Agreed. The abstractions on top of parquet are quite immature yet, though, and lots of software assumes that if you use Parquet - you also use Hive, Spark and stuff.
Take Apache Iceberg for example. It is essentially a specification to how to store parquet files for efficient use and exploration of data, but the only implementation... depends on Apache Spark!
Parquet is columnar storage, which is much faster for querying. And typically for protobuf you deserialize each row, which has a performance cost - you need to deserialize the whole message, and can't get just the field you want.
So, of you want to query a giant collection of protobufs, you end up reading and deserializing every record. For parquet, you get much closer to only reading what you need.
Parquet ~= Dremel, for those who are up on their Google stack.
Dremel was pretty revolutionary when it came out in 2006 - you could run ad-hoc analyses in seconds that previously would've taken a couple days of coding & execution time. Parquet is awesome for the same reasons.

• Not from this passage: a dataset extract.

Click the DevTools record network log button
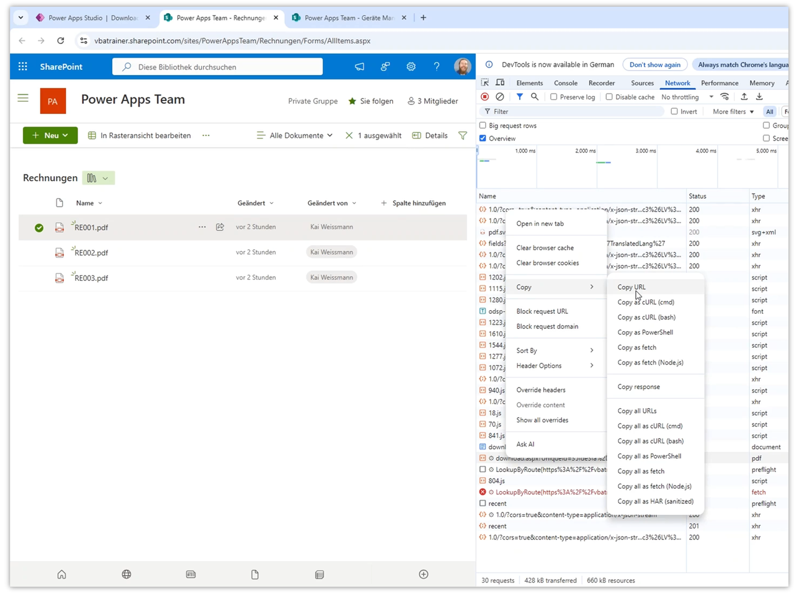This screenshot has width=794, height=596. tap(485, 97)
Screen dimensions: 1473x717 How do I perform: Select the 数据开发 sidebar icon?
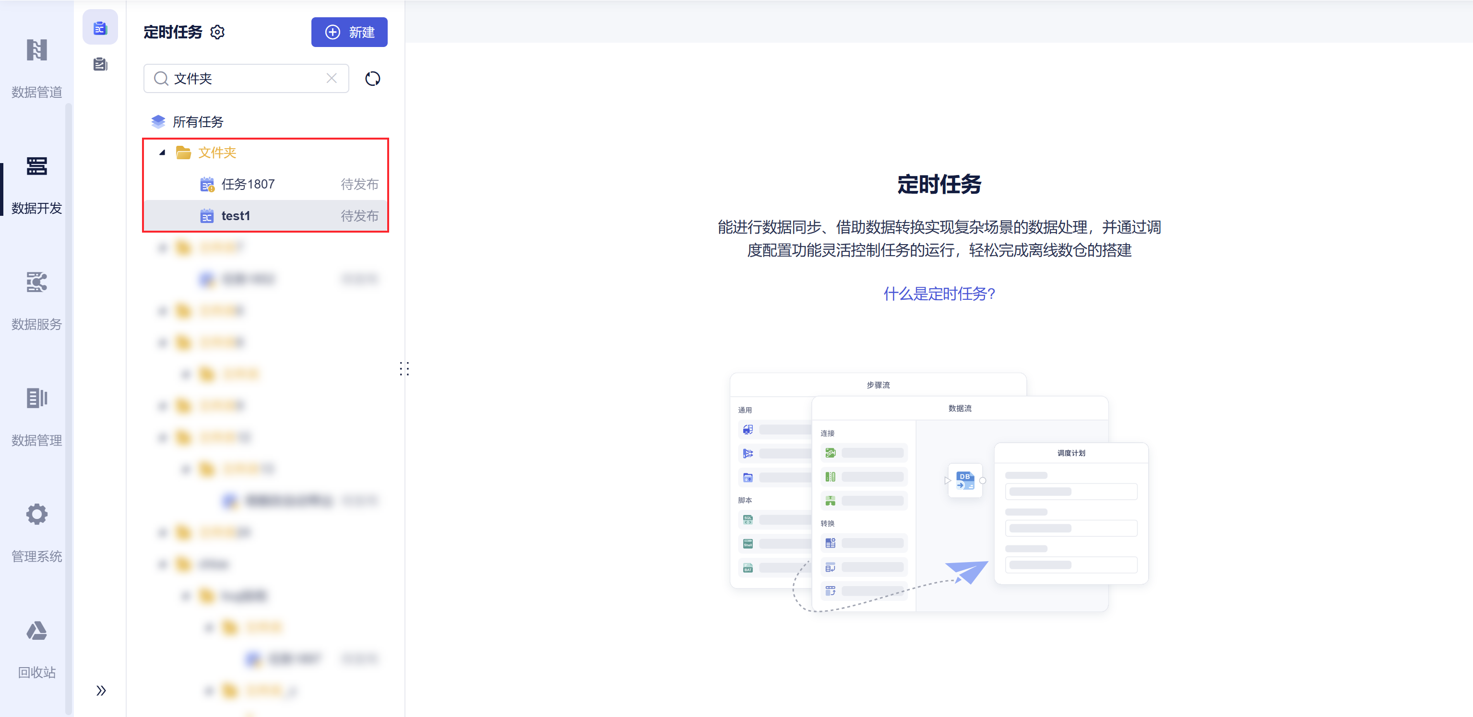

Ah yes, that's true though a typical Anaconda installation will have them automatically installed. "sudo pip install pyarrow" or "sudo pip install fastparquet" then.
Sometimes when people discover or extensively use something they are eager to share in contexts they think are relevant. There is an issue when those contexts become too broad.
3 times across 3 months is hardly astroturfing for big parquet territory.
FWIW I am the same. I tend to recommend BigQuery and AWS/Athena in various posts. Many times paired with Parquet.
But it is because it makes a lot of things much simpler, and that a lot of people have not realized that. Tooling is moving fast in this space, it is not 2004 anymore.
His arguments are still valid and 86 days is a pretty long time.
I've downloaded many csv files that were mal-formatted (extra commas or tabs etc.), or had dates in non-standard formats. Parquet format probably would not have had these issues!
.parquet preserves data types (unlike CSV)
They are 10x smaller than CSV. So 600GB instead of 6TB.
They are 50x faster to read than CSV
They are an "open standard" from Apache Foundation
Of course, you can't peek inside them as easily as you can a CSV. But, the tradeoffs are worth it!
Please promote the use of .parquet files! Make .parquet files available for download everywhere .csv is available!